The Nebraska Department of Natural Resources, local natural resources districts, and irrigation districts in the Platte River Basin developed agreements and coordinated the timing of the diversions of this flow in an attempt to attenuate the peak flood flows.
The diversion of these floodwaters will have the added benefit of recharging the aquifer as these waters seep into the ground beneath the canals and lakes along the South Platte, North Platte, and Platte Rivers.
The flows on the South Platte River measured at the Colorado state line peaked at 21,000 cubic feet per second (cfs) on September 18.
While flows are slowly receding, they are expected to remain elevated for several weeks. The diversions will continue as long as these excess flows are available in order to maximize the aquifer recharge benefits.
Both the Platte and Republican River Basins will see an increase in replenished groundwater as the water slowly percolates through the ground into these rivers and their tributaries over time.

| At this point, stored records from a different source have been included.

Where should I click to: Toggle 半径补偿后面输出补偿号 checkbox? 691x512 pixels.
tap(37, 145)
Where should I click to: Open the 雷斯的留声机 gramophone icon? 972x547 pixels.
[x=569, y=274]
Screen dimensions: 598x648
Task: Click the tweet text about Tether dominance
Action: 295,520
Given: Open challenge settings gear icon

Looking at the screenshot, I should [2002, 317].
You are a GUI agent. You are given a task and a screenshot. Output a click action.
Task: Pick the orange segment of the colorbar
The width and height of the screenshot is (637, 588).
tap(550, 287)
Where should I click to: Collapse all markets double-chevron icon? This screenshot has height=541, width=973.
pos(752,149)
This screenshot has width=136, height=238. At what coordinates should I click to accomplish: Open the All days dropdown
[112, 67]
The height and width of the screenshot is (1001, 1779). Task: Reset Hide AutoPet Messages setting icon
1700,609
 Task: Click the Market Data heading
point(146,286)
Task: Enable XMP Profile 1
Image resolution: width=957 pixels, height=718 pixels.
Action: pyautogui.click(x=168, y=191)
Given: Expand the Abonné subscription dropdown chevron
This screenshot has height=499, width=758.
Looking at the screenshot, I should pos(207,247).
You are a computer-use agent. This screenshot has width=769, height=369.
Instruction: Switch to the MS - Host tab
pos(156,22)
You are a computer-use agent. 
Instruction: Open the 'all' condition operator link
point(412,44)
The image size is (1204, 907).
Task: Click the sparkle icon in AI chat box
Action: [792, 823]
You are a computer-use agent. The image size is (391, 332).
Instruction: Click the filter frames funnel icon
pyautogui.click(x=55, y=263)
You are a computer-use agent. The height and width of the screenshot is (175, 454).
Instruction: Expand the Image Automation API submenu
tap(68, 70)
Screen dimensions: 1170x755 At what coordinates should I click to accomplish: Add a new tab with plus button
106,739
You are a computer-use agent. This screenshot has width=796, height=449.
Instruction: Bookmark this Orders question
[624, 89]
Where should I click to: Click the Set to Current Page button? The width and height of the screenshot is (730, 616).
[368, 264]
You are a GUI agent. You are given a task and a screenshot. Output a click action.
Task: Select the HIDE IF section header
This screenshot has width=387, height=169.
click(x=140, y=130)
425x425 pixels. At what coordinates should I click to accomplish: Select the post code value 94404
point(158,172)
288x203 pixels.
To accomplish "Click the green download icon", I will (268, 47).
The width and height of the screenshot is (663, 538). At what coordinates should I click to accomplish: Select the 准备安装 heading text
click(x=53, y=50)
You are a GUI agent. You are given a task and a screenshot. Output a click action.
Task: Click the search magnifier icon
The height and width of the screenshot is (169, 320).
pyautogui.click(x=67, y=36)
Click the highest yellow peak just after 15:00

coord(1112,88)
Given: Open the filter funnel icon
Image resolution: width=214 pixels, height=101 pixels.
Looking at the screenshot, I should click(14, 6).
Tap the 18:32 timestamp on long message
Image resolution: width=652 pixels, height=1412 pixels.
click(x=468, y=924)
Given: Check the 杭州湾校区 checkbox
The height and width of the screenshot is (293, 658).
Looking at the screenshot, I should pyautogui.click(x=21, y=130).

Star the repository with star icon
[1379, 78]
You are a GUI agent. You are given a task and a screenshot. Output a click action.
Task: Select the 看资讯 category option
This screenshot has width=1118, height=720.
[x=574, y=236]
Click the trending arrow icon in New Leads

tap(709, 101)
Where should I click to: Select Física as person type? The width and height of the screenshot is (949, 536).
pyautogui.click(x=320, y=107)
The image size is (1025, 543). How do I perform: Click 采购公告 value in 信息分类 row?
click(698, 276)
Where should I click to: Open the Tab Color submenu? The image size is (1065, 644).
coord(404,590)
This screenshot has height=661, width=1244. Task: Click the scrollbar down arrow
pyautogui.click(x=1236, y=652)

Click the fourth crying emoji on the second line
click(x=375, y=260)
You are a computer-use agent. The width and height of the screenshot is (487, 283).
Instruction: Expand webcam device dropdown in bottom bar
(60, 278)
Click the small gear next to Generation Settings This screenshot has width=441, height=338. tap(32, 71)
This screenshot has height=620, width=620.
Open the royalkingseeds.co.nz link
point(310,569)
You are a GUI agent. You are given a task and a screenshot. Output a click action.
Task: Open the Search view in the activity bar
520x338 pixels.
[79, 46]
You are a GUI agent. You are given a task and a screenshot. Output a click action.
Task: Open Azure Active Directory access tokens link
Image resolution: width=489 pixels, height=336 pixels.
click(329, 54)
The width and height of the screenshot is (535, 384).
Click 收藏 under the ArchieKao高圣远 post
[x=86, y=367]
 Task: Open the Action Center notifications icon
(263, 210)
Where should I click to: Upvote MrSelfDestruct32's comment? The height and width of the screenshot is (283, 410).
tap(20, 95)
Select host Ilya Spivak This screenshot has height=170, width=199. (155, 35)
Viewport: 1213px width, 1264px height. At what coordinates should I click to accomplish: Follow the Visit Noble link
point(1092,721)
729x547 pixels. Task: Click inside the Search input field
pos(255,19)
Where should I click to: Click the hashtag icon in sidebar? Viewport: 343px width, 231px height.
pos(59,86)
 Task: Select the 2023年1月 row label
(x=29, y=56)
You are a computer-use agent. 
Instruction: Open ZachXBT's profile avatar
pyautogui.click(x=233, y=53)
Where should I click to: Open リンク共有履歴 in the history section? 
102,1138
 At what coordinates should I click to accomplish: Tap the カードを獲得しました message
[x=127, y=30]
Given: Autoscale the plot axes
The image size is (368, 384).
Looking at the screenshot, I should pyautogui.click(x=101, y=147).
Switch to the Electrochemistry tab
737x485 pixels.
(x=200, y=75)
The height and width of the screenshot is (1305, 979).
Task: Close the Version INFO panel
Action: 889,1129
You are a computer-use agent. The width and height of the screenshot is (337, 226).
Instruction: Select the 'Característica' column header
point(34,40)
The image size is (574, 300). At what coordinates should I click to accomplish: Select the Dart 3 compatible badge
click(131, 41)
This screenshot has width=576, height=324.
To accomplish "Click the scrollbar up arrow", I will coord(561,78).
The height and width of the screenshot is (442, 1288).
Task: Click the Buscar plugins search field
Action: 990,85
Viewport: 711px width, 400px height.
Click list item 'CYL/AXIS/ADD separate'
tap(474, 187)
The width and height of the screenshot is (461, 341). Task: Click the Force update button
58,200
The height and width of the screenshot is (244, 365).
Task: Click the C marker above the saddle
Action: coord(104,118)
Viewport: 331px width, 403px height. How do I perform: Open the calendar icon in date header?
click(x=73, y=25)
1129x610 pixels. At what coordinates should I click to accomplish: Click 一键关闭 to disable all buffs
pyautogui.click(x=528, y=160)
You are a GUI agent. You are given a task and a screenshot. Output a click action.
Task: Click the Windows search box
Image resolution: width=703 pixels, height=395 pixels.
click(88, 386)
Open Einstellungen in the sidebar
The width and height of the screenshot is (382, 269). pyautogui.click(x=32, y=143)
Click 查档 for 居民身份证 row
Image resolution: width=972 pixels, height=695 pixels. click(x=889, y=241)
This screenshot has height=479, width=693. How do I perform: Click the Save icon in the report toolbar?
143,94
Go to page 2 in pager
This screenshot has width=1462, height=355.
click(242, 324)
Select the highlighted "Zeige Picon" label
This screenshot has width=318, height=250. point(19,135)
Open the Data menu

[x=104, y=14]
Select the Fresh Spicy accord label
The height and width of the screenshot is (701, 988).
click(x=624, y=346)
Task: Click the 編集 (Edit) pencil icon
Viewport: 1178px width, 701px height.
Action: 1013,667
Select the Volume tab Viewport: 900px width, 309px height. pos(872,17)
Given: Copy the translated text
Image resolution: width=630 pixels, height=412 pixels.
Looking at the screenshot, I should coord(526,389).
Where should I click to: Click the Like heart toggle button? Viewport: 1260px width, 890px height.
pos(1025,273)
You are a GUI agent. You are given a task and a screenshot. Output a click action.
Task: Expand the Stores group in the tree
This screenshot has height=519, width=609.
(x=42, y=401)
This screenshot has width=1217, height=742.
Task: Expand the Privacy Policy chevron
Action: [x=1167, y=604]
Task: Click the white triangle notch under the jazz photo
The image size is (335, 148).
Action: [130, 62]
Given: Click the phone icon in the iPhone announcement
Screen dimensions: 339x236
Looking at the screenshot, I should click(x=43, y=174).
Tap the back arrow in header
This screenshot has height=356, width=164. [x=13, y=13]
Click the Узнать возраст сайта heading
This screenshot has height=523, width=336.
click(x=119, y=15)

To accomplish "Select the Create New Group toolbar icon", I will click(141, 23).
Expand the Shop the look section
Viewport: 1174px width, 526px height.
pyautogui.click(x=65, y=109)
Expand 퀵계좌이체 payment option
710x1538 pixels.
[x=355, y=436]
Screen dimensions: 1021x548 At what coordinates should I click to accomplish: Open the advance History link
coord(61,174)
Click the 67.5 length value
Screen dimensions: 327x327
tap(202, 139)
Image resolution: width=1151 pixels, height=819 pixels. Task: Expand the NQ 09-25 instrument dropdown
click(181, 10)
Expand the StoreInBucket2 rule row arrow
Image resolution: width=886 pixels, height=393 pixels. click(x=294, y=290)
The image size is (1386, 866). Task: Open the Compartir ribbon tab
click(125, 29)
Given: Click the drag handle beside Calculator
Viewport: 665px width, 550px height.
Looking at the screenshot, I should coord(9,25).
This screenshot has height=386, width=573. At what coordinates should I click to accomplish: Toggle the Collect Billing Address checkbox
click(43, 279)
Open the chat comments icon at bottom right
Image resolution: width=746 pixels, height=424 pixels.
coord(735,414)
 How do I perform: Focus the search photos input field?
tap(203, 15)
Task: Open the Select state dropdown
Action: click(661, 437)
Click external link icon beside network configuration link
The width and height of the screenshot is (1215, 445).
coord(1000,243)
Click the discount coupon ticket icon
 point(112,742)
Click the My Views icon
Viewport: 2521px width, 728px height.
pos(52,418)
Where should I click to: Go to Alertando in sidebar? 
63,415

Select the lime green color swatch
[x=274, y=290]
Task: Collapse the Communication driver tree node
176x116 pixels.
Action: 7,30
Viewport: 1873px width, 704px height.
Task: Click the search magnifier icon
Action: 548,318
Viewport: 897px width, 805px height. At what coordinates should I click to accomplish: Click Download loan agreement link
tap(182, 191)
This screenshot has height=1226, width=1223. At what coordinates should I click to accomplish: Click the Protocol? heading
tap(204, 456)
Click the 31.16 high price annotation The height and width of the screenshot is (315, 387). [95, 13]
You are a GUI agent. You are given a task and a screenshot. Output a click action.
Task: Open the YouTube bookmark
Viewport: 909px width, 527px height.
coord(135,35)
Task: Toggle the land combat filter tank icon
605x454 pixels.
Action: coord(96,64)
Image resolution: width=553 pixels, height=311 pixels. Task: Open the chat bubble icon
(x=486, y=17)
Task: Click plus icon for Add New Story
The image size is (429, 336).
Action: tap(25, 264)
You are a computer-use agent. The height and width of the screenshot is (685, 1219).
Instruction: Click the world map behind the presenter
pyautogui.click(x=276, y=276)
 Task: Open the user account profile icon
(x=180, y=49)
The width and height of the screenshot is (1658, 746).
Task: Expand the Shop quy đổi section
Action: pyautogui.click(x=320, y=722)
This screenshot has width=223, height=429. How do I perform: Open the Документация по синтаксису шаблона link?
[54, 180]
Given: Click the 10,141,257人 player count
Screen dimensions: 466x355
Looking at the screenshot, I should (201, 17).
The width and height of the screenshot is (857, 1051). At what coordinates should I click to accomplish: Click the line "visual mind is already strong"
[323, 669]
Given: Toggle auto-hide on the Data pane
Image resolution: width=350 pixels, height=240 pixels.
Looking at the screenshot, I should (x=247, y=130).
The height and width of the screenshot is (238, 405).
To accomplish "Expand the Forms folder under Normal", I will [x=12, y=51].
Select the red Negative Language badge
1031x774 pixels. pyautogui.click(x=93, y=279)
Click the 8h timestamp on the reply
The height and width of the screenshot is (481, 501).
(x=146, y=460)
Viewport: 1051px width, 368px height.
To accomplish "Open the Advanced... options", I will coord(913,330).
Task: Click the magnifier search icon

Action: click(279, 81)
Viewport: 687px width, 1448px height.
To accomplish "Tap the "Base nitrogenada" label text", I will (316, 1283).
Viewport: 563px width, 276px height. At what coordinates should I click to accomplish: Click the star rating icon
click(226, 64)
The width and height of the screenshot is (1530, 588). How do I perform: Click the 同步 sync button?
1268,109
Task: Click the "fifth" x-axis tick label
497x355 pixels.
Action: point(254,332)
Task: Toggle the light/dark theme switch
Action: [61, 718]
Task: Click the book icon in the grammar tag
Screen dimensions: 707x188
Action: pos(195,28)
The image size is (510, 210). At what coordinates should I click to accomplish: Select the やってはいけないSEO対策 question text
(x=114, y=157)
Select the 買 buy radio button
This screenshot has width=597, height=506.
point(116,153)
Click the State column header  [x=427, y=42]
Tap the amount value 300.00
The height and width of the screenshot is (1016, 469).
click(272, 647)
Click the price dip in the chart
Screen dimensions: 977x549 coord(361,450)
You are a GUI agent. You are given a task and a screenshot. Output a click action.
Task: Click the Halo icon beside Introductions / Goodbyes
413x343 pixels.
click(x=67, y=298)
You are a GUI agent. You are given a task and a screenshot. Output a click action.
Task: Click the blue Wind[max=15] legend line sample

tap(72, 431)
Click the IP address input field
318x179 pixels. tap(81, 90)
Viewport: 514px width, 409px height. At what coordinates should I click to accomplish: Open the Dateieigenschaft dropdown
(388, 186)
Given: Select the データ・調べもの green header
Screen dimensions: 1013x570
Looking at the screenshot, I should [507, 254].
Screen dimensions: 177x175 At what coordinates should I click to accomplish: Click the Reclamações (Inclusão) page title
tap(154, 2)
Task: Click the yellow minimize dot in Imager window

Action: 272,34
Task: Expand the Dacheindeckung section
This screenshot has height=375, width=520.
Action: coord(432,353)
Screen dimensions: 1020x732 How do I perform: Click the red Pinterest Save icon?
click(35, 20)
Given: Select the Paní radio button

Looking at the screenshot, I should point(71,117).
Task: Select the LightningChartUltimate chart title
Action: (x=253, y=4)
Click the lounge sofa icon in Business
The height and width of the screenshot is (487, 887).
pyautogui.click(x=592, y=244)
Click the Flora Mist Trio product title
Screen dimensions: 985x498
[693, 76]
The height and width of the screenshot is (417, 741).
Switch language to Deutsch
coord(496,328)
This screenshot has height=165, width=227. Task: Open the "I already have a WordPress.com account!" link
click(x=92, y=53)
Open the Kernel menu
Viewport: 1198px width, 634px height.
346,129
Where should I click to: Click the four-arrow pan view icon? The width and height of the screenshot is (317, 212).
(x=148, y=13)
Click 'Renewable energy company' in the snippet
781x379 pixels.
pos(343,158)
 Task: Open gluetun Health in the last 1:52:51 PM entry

These diversion projects were set up in a very short time frame as Nebraska braced for the large flows expected after the devastating floods in Colorado.
The Director of the Department of Natural Resources, Brian Dunnigan, said "the expeditious work by all parties in developing and implementing these agreements is a wonderful demonstration of what can be achieved when all parties are able to work in close collaboration toward the same goal."
This effort is similar to the diversion of flood waters carried out along the Platte River in 2011 by the Department and the local natural resources districts and irrigation districts, which also provided significant flood mitigation and aquifer recharge benefits.